◆ TASK DIRECTIONS
Your answer should be every line from the records that contains "computer".

◆ EXERCISE MATERIALS
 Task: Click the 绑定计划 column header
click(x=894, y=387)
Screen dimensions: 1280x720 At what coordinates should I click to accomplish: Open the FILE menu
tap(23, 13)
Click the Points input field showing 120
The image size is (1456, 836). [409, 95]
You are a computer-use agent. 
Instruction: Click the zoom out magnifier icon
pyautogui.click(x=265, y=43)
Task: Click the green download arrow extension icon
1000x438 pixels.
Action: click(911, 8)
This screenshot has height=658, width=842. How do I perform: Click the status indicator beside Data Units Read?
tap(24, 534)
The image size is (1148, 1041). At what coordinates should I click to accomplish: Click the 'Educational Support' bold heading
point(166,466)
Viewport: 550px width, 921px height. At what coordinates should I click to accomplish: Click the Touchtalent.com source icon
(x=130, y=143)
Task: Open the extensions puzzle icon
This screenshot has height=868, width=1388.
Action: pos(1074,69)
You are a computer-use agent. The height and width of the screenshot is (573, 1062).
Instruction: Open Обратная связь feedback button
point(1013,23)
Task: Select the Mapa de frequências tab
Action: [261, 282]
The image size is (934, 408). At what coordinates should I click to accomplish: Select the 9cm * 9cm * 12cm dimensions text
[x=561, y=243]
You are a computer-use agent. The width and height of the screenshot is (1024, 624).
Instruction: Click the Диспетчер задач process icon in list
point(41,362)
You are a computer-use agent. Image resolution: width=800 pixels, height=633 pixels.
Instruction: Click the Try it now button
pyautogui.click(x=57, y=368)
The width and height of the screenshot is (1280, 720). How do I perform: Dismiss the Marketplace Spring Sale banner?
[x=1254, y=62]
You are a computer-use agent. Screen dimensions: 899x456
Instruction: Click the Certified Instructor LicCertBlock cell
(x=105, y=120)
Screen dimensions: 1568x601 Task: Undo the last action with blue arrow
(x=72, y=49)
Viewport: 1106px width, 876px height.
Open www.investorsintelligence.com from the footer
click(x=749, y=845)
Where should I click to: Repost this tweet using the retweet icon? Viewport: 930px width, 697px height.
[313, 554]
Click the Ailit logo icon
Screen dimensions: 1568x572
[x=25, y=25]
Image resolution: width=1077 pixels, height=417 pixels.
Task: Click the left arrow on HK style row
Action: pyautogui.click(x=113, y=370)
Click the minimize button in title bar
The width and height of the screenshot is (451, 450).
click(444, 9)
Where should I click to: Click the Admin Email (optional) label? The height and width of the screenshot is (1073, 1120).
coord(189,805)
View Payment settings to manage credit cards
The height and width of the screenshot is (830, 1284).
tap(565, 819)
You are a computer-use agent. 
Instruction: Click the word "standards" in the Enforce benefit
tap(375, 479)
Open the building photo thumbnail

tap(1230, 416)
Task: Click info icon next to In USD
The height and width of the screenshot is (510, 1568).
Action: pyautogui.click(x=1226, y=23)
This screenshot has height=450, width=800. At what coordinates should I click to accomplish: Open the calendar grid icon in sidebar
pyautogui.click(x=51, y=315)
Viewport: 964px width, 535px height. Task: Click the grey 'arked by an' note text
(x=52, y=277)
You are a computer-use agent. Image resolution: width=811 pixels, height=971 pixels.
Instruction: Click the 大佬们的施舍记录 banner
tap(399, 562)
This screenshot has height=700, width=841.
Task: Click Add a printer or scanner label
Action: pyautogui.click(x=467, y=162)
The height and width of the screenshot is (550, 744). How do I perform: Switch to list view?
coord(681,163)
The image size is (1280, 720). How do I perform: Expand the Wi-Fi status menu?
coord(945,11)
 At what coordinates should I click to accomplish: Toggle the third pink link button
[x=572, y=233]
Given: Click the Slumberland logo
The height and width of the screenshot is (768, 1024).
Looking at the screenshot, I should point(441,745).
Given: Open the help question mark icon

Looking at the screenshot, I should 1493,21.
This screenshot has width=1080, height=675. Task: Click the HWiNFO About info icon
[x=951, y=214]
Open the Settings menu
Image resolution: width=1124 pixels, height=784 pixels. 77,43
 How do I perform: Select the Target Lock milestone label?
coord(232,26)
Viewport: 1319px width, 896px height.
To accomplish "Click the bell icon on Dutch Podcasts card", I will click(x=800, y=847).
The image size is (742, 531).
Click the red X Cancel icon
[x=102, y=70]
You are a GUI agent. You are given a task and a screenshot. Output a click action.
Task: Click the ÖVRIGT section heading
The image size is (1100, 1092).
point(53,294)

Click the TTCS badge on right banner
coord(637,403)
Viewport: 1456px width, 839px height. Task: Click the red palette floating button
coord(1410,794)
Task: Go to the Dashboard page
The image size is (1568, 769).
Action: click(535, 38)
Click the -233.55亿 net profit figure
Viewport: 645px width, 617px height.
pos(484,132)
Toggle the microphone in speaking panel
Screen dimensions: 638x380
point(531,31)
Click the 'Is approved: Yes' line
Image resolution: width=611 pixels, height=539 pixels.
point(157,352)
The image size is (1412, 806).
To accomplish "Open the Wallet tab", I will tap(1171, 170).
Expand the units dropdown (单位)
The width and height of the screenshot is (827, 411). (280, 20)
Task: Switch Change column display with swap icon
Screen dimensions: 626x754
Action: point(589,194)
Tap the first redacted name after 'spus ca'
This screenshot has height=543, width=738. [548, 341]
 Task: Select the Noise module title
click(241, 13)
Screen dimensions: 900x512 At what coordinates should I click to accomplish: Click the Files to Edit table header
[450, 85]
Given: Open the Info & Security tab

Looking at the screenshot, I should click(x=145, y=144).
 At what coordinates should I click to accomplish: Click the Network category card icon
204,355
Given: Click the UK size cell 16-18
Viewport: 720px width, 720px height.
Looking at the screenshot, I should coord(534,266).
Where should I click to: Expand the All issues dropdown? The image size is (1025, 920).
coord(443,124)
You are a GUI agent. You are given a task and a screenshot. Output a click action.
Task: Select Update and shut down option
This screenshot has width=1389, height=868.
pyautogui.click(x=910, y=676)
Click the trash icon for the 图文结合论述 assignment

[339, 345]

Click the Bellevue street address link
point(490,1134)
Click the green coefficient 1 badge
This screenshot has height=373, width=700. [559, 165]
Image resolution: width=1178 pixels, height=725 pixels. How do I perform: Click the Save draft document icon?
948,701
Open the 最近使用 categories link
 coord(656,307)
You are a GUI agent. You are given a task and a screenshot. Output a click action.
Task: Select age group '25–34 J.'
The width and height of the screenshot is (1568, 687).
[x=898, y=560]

◆ OUTPUT OF THE EXERCISE
You are a computer-use agent. 
You are a computer-use agent. The height and width of the screenshot is (573, 1062).
You are a computer-use agent. The width and height of the screenshot is (1024, 624).
You are a computer-use agent. Image resolution: width=800 pixels, height=633 pixels.
You are a computer-use agent. Screen dimensions: 899x456
You are a computer-use agent. 
You are a computer-use agent. Image resolution: width=811 pixels, height=971 pixels.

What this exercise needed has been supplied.